Please restate each entry word for word.

++++ DATA TO PROCESS ++++

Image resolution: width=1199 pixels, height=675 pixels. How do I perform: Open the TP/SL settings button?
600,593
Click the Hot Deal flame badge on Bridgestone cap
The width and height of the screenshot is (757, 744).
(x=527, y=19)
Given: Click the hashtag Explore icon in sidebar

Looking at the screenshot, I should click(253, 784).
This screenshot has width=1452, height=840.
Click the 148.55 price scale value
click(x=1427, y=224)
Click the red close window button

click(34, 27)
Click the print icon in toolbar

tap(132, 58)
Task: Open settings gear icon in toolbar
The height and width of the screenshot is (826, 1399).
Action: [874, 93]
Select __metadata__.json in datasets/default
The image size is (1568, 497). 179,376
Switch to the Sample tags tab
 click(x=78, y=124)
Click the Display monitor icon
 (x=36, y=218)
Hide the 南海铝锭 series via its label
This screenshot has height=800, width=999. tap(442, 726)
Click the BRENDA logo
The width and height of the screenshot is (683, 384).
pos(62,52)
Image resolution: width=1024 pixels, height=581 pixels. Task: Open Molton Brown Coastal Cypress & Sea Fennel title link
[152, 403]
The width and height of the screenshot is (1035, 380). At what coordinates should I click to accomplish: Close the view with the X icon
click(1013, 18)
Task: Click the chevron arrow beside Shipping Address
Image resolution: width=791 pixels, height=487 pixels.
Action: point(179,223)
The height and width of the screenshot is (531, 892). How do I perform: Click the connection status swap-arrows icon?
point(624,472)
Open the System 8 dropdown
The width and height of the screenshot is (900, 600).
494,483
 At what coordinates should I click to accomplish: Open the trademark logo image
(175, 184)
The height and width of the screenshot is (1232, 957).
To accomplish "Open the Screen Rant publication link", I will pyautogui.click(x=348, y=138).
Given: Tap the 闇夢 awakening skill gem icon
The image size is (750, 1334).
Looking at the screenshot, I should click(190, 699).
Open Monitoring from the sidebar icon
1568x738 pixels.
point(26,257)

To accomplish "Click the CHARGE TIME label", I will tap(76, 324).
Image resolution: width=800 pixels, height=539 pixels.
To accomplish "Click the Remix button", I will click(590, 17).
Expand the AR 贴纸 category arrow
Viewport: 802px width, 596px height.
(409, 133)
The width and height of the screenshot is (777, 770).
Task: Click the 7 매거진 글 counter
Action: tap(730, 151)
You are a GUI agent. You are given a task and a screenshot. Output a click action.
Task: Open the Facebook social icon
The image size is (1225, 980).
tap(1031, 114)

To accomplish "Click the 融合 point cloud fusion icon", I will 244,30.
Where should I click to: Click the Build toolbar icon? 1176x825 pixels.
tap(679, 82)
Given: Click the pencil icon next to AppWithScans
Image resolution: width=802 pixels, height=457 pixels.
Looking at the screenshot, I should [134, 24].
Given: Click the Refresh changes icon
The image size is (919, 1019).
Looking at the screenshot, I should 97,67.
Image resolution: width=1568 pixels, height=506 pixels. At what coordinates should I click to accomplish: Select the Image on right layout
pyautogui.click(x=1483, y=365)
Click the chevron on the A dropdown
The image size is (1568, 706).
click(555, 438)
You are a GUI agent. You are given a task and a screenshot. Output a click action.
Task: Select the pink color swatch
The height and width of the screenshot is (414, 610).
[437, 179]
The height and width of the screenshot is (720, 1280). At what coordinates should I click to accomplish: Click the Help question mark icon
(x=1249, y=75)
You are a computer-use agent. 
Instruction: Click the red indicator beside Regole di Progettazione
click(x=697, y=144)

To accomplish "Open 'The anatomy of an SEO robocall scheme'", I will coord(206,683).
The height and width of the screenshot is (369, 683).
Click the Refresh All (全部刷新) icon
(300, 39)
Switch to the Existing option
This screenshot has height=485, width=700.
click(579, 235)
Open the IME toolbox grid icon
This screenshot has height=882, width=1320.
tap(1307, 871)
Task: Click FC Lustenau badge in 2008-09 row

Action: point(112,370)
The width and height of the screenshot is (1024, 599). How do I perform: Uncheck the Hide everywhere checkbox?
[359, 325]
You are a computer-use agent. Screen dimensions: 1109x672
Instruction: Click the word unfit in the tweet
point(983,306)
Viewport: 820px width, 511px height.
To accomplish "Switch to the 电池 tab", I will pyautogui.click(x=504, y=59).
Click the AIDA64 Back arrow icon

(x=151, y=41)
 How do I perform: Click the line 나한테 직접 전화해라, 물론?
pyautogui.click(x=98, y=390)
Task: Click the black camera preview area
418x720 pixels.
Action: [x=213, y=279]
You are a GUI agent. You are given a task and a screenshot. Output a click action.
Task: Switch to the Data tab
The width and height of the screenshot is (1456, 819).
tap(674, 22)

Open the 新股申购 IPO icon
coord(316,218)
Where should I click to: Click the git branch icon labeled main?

++++

EXERCISE ANSWER =>
Image resolution: width=1199 pixels, height=675 pixels. How do I perform: Open the TP/SL settings button?
600,593
Click the Hot Deal flame badge on Bridgestone cap
The width and height of the screenshot is (757, 744).
(x=527, y=19)
Given: Click the hashtag Explore icon in sidebar

Looking at the screenshot, I should click(253, 784).
This screenshot has width=1452, height=840.
Click the 148.55 price scale value
click(x=1427, y=224)
Click the red close window button

click(34, 27)
Click the print icon in toolbar

tap(132, 58)
Task: Open settings gear icon in toolbar
The height and width of the screenshot is (826, 1399).
Action: [874, 93]
Select __metadata__.json in datasets/default
The image size is (1568, 497). 179,376
Switch to the Sample tags tab
 click(x=78, y=124)
Click the Display monitor icon
 (x=36, y=218)
Hide the 南海铝锭 series via its label
This screenshot has height=800, width=999. tap(442, 726)
Click the BRENDA logo
The width and height of the screenshot is (683, 384).
pos(62,52)
Image resolution: width=1024 pixels, height=581 pixels. Task: Open Molton Brown Coastal Cypress & Sea Fennel title link
[152, 403]
The width and height of the screenshot is (1035, 380). At what coordinates should I click to accomplish: Close the view with the X icon
click(1013, 18)
Task: Click the chevron arrow beside Shipping Address
Image resolution: width=791 pixels, height=487 pixels.
Action: point(179,223)
The height and width of the screenshot is (531, 892). How do I perform: Click the connection status swap-arrows icon?
point(624,472)
Open the System 8 dropdown
The width and height of the screenshot is (900, 600).
494,483
 At what coordinates should I click to accomplish: Open the trademark logo image
(175, 184)
The height and width of the screenshot is (1232, 957).
To accomplish "Open the Screen Rant publication link", I will pyautogui.click(x=348, y=138).
Given: Tap the 闇夢 awakening skill gem icon
The image size is (750, 1334).
Looking at the screenshot, I should click(190, 699).
Open Monitoring from the sidebar icon
1568x738 pixels.
point(26,257)

To accomplish "Click the CHARGE TIME label", I will tap(76, 324).
Image resolution: width=800 pixels, height=539 pixels.
To accomplish "Click the Remix button", I will click(590, 17).
Expand the AR 贴纸 category arrow
Viewport: 802px width, 596px height.
(409, 133)
The width and height of the screenshot is (777, 770).
Task: Click the 7 매거진 글 counter
Action: tap(730, 151)
You are a GUI agent. You are given a task and a screenshot. Output a click action.
Task: Open the Facebook social icon
The image size is (1225, 980).
tap(1031, 114)

To accomplish "Click the 融合 point cloud fusion icon", I will 244,30.
Where should I click to: Click the Build toolbar icon? 1176x825 pixels.
tap(679, 82)
Given: Click the pencil icon next to AppWithScans
Image resolution: width=802 pixels, height=457 pixels.
Looking at the screenshot, I should [134, 24].
Given: Click the Refresh changes icon
The image size is (919, 1019).
Looking at the screenshot, I should 97,67.
Image resolution: width=1568 pixels, height=506 pixels. At what coordinates should I click to accomplish: Select the Image on right layout
pyautogui.click(x=1483, y=365)
Click the chevron on the A dropdown
The image size is (1568, 706).
click(555, 438)
You are a GUI agent. You are given a task and a screenshot. Output a click action.
Task: Select the pink color swatch
The height and width of the screenshot is (414, 610).
[437, 179]
The height and width of the screenshot is (720, 1280). At what coordinates should I click to accomplish: Click the Help question mark icon
(x=1249, y=75)
You are a computer-use agent. 
Instruction: Click the red indicator beside Regole di Progettazione
click(x=697, y=144)

To accomplish "Open 'The anatomy of an SEO robocall scheme'", I will coord(206,683).
The height and width of the screenshot is (369, 683).
Click the Refresh All (全部刷新) icon
(300, 39)
Switch to the Existing option
This screenshot has height=485, width=700.
click(579, 235)
Open the IME toolbox grid icon
This screenshot has height=882, width=1320.
tap(1307, 871)
Task: Click FC Lustenau badge in 2008-09 row

Action: point(112,370)
The width and height of the screenshot is (1024, 599). How do I perform: Uncheck the Hide everywhere checkbox?
[359, 325]
You are a computer-use agent. Screen dimensions: 1109x672
Instruction: Click the word unfit in the tweet
point(983,306)
Viewport: 820px width, 511px height.
To accomplish "Switch to the 电池 tab", I will pyautogui.click(x=504, y=59).
Click the AIDA64 Back arrow icon

(x=151, y=41)
 How do I perform: Click the line 나한테 직접 전화해라, 물론?
pyautogui.click(x=98, y=390)
Task: Click the black camera preview area
418x720 pixels.
Action: [x=213, y=279]
You are a GUI agent. You are given a task and a screenshot. Output a click action.
Task: Switch to the Data tab
The width and height of the screenshot is (1456, 819).
tap(674, 22)

Open the 新股申购 IPO icon
coord(316,218)
Where should I click to: Click the git branch icon labeled main?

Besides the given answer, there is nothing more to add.